The legal cannabis industry has been quick to shut out legacy operators at the regulatory level, making no moves to ensure these people have a rightful seat at the table they helped build.
Unified Legacy Operators Council (UNLOC) formed their coalition to finally put a stop to this, loudly advocating for the legacy market as New York State rolls out its cannabis market regulations.
This group of 25 members – a blend of rooted, knowledgeable legacy operators and passionate advocates – came together to ensure that New York looks out for the legacy industry in both its language and action, hopefully setting the stage for what federal legalization should look like down the line.
Legacy operators built the cannabis industry from the ground up, and rather than allowing them to be continuously ignored in what will be one of the most influential cannabis states in the nation and world, UNLOC has stepped in to help empower their transition into the legal market.
Legacy operators should have first crack at contributing to the legal market, setting the standards for quality cannabis and forging new trends as the market progresses. Instead, they’re often forced to jump through hoops just to apply for a legal license, with things like financial reporting restrictions and background checks making it nearly impossible for them to clear the leap from legacy to legal.
This problematic pattern has created setbacks throughout the nation – most notably in California, where the state’s shutting out of the underground market has resulted in a major economic battle between legacy and legal.

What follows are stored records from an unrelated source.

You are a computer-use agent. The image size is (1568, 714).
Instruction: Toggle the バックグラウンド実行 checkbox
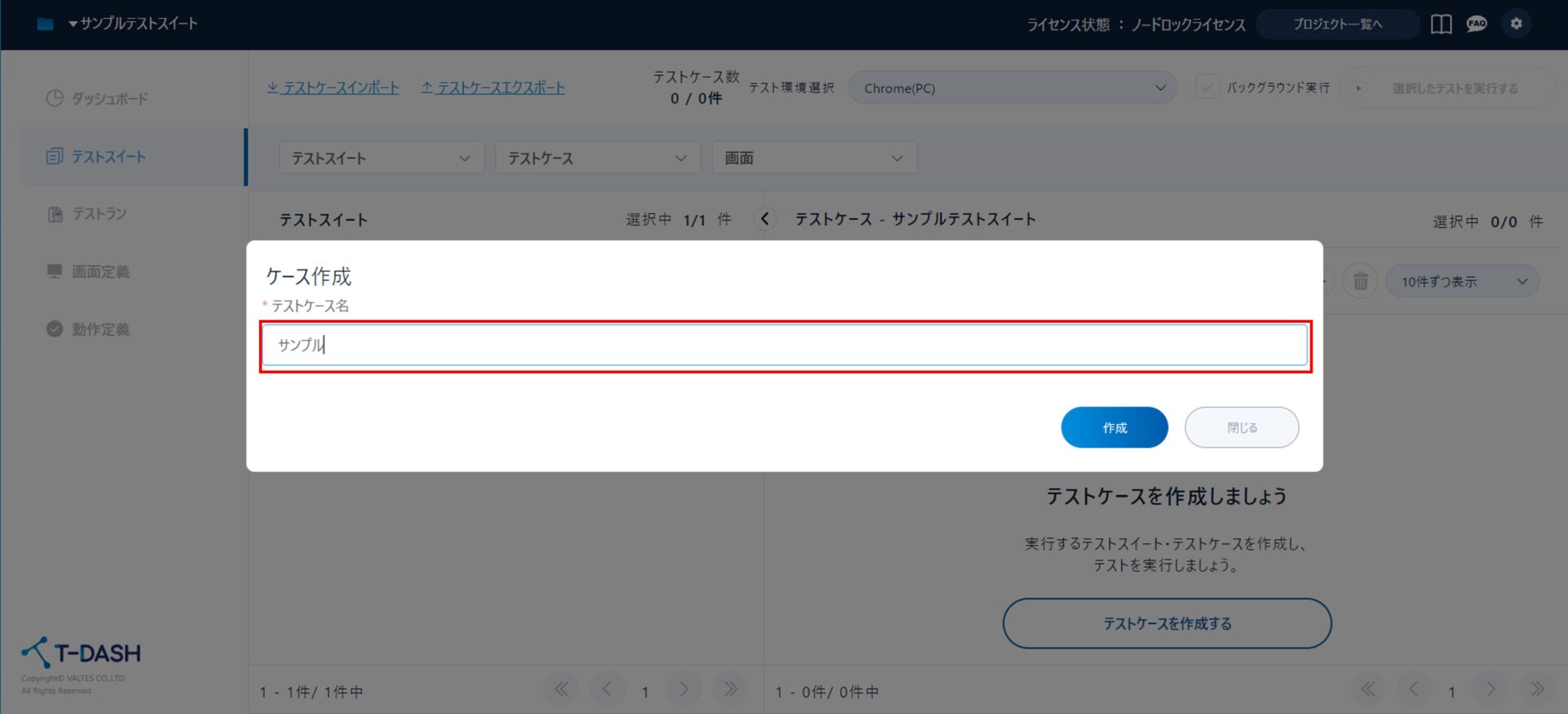pos(1207,87)
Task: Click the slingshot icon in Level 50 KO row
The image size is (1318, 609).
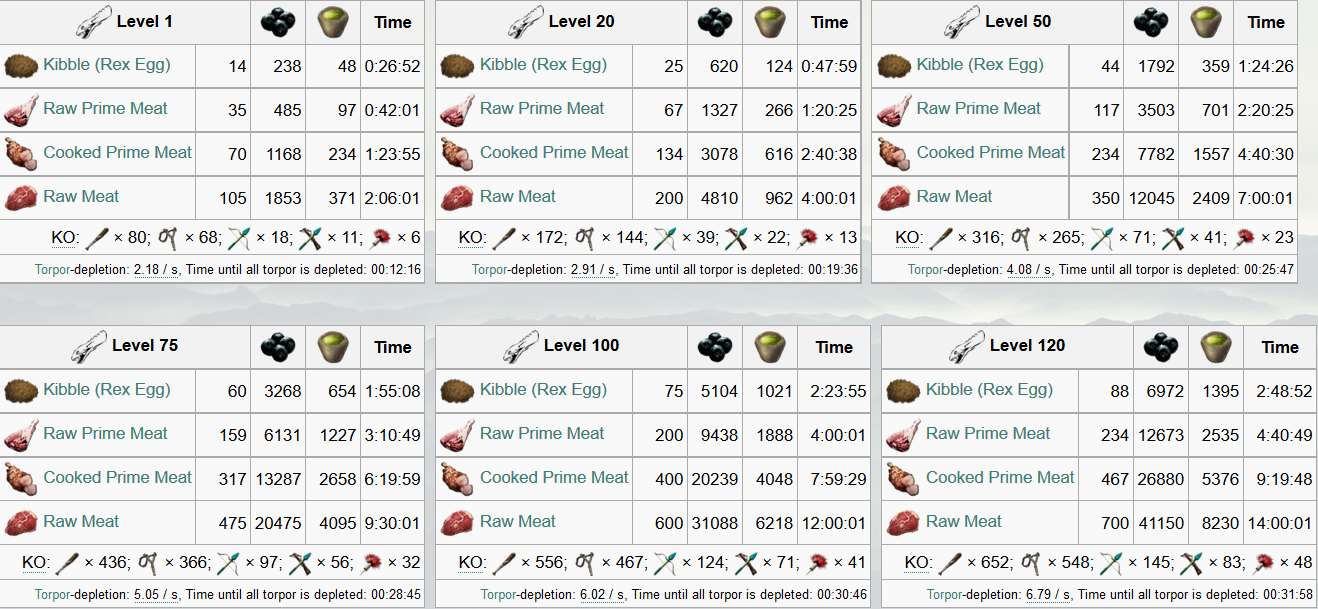Action: [x=1019, y=239]
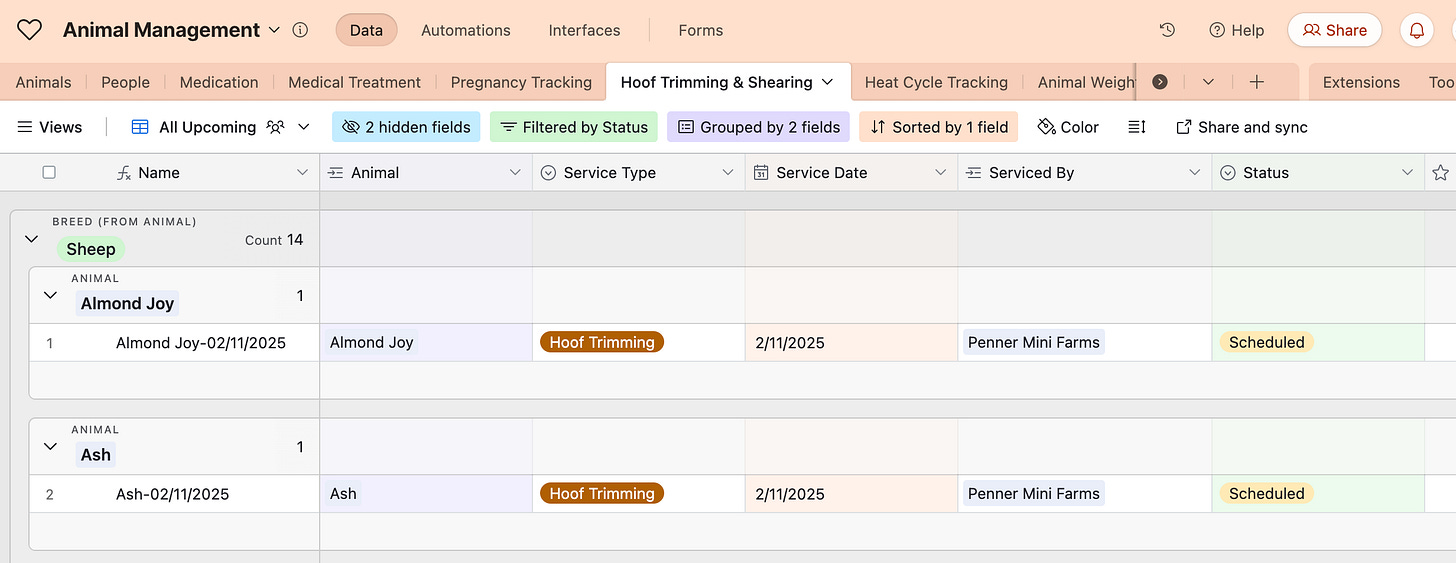Click the row height icon
The width and height of the screenshot is (1456, 563).
[1136, 127]
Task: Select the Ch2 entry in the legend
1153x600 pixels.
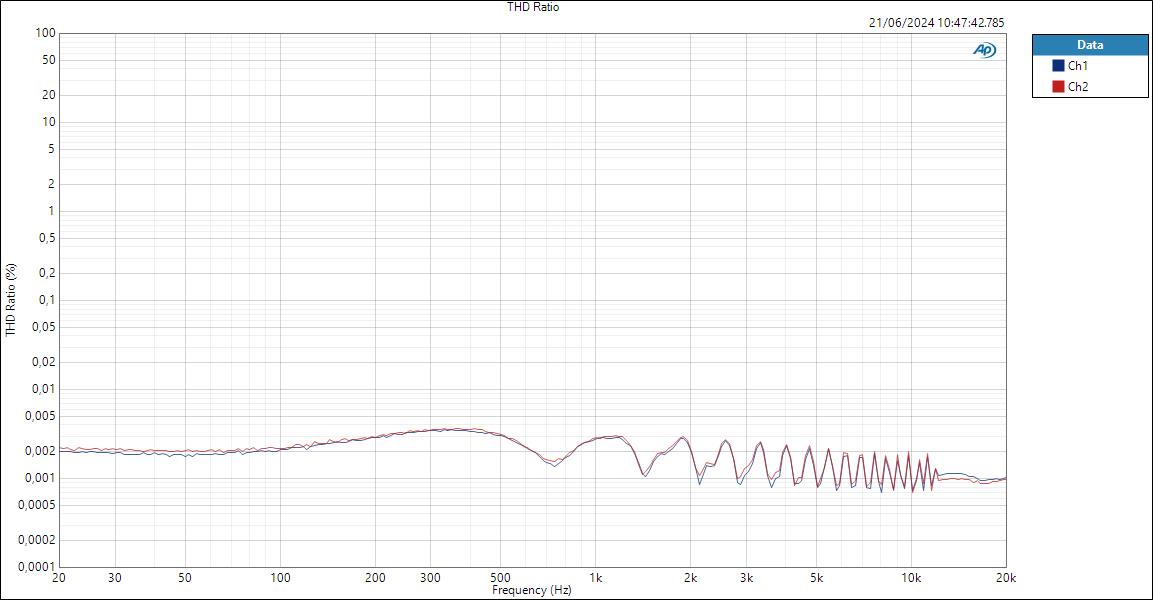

“Although the MRTA doesn’t explicitly mention the word ‘legacy,’ there was always going to be an intentional focus on it because of what we learned from the California market. Their illicit industry is about eight times bigger than legal – it has shadowed and dwarfed it over time, and unless New York absorbs and brings the legacy market onboard in its regulations, we’ll be facing those same challenges down the line,” said UNLOC Board of Directors member Jesse Campoamor.
“That’s how we created UNLOC – because we want to figure out how we build onramps to the legal market, rather than moats around it for legacy operators to navigate. In order to do that, we knew we needed to bring a body of legacy operators from all over the state to be part of the conversation. That way, when the state was ready to have a dialogue, we’d have an organized body of individuals ready to inform.”
Alongside other UNLOC board members and advisors, Campoamor went on an outreach effort, calling people from all over New York to find the big legacy players in each designated area and figure out whether or not they’d want to be part of the conversation.
Although some operators were initially hesitant to join the party, most were really excited to be included, and confident that the organization would be headed by people who genuinely have their best interests at heart.
“There’s been some major trust issues between the legacy market and regulators and corporate, and we knew these operators needed to feel comfortable with whoever was in charge,” said board member and Happy Munkey co-founder Vlad Bautista.
“On the other hand, government and corporate might not feel that comfortable speaking to legacy, because of the cultural language barrier that exists. However, this industry is estimated to have been a $5 billion per year industry before legalization, so there’s no doubt that people like myself and others in legacy have the business acumen to run a $5 billion industry and know what they’re doing.”
“The first step in getting justice for any community is making itself and its needs known, so it’s great to see New York’s legacy operators getting ahead of the curve – before regulations are implemented, instead of afterwards,” said Steve DeAngelo, who serves as an advisor to the project.
Indeed, the need for social justice and equity within the legacy cannabis market has often been approached as a charity case: a.k.a., something that needs to happen in order to clear the consciences of white-collar operators who are swooping in and banking on the industry that was built for them decades ago, albeit underground.
“What UNLOC hopes to reveal in New York – and reverberate around the world – is that these [legacy operators] will add value to any brand or business they’re part of. They have the ability to penetrate and touch the consumer base that these MSOs can only dream of,” Campoamor said.
“MSOs don’t know how to go after the connoisseur consumer. That’s who these legacy guys have been serving for 30-plus years. Legacy operators will help increase the bottom line for the legal market.”
The main focus for UNLOC is to remove the barriers to entry for legacy operators, guiding them to sufficient resources on compliance, regulation, PR, HR, and other aspects of legal business that might be foreign to someone from the legacy industry.
“We felt like this was the only way to keep everyone honest: having a neutral party with everyone’s best interest in mind. We just want to make sure we don’t have a Cali prohibition 2.0 where people are being arrested for doing the exact same thing that people make billions per year doing now,” Bautista said.
“From someone coming from legacy, I had five years of master classes with Happy Munkey on compliance and regulation that I was fortunate enough to take advantage of. But I also saw how hard it was, and people taking financial advantage of those trying to transition. I want us to eliminate as many of those barriers as possible, give people access, and make sure they have a voice to bring their collective knowledge of legacy market cannabis to the forefront.”